GIVEN EXERCISE 1 |
In the variable importance post, what does variable importance account for?
GIVEN EXERCISE 2 |
Pick up the variable importance post where it stops and carry it on.

Variable importance accounts for the increase in out-of-bag cross-validated prediction error. It would be possible but not meaningful to account for the change of prediction error by one sample only. As one sample only can be correctly or wrongly predicted, such a term would be very unstable and crude.
You could check out 'local variable importance', 'partial dependence plots' or 'feature contributions'. Here's an example from my package forestFloor using feature contributions. Each plot shows the change of predicted class probability as function each variable. For the iris data set, there no strong variable interactions. Therefore, the model structure can be boiled down to a 2D visualization. The R-sqaured terms quantifies how much the model structure deviates from this main effect only interpretation/visualization.
library(forestFloor)
library(randomForest)
data(iris)

DATA SEGMENT |
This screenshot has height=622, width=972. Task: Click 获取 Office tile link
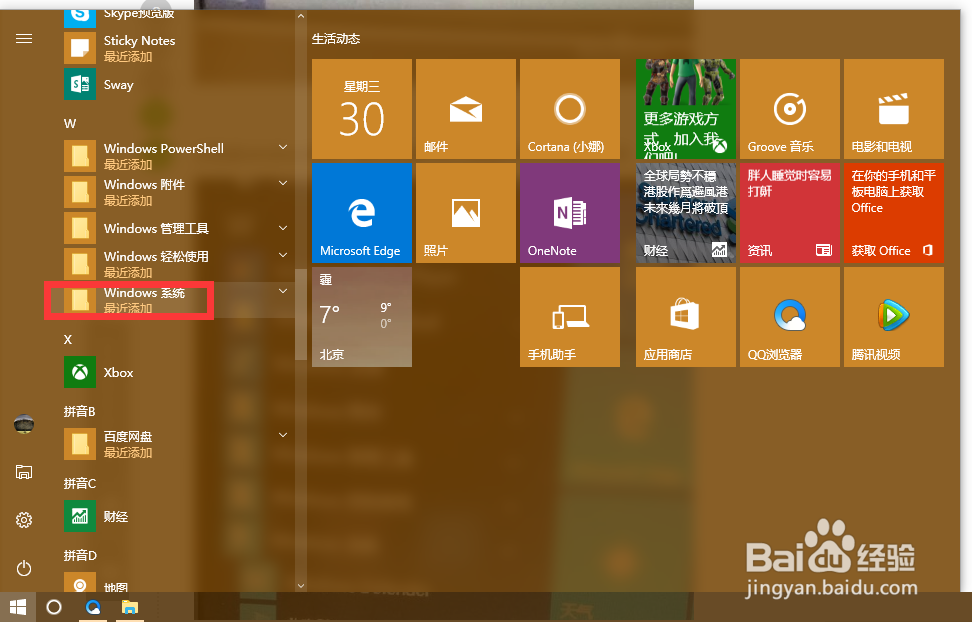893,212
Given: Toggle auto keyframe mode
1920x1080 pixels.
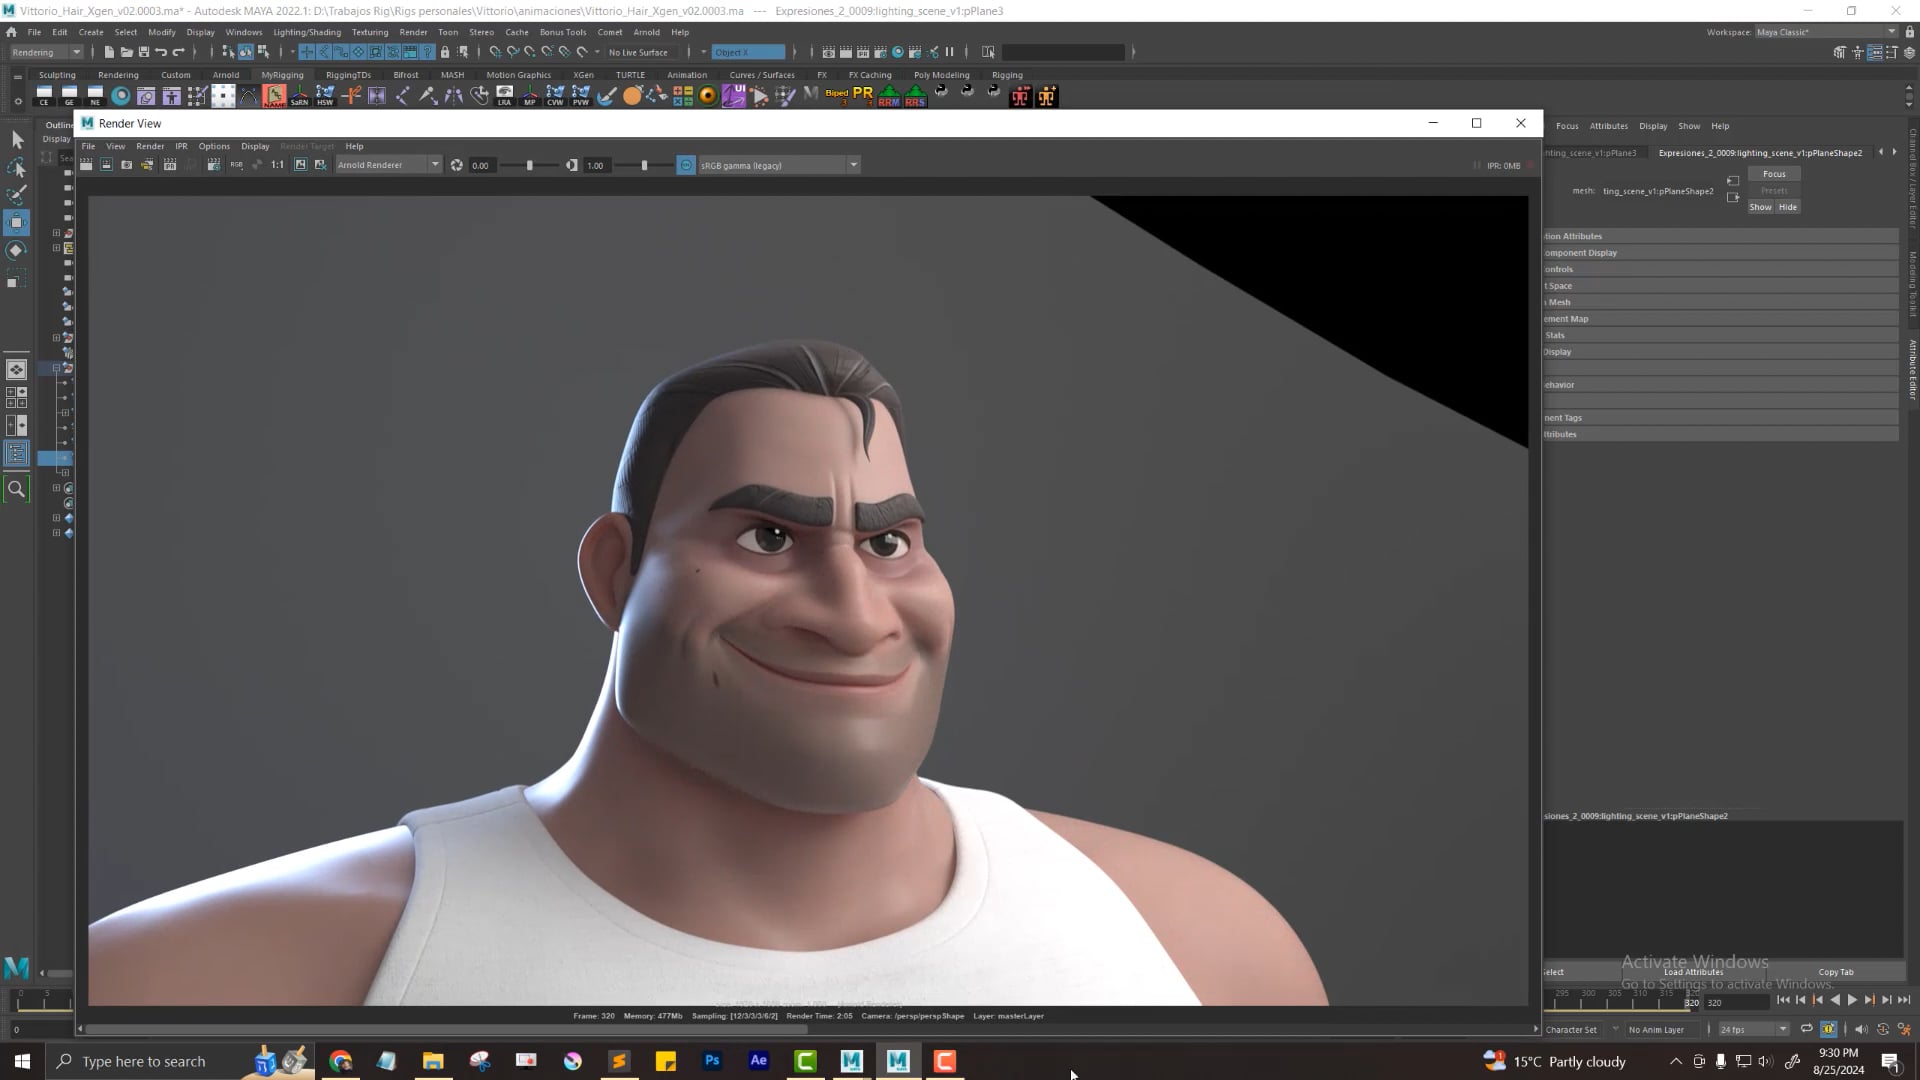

TASK OUTPUT 1 |
The increase in out-of-bag cross-validated prediction error.

TASK OUTPUT 2 |
X = iris[,!names(iris) %in% "Species"]
Y = iris[,"Species"]
rf = randomForest(X,Y,
keep.forest=TRUE, #mandatory for classification
replace=FALSE, #if TRUE use trimTrees::cinbag, not randomForest
keep.inbag=TRUE, #mandatory always for forestFloor
sampsize =15 ) #optional:smaller trees smoother model structure
ff = forestFloor(rf.fit = rf, # mandatory
X = X, # mandatory
calc_np = "sad monkey", # this input takes no effect for classification
binary_reg = FALSE) # can change two class classification to regression
# Thus cannot be TRUE for IRIS (three class)
plot(ff,plot_GOF=TRUE,cex=.7,
colLists=list(c("#FF0000A5"),
c("#00FF0050"),
c("#0000FF35")))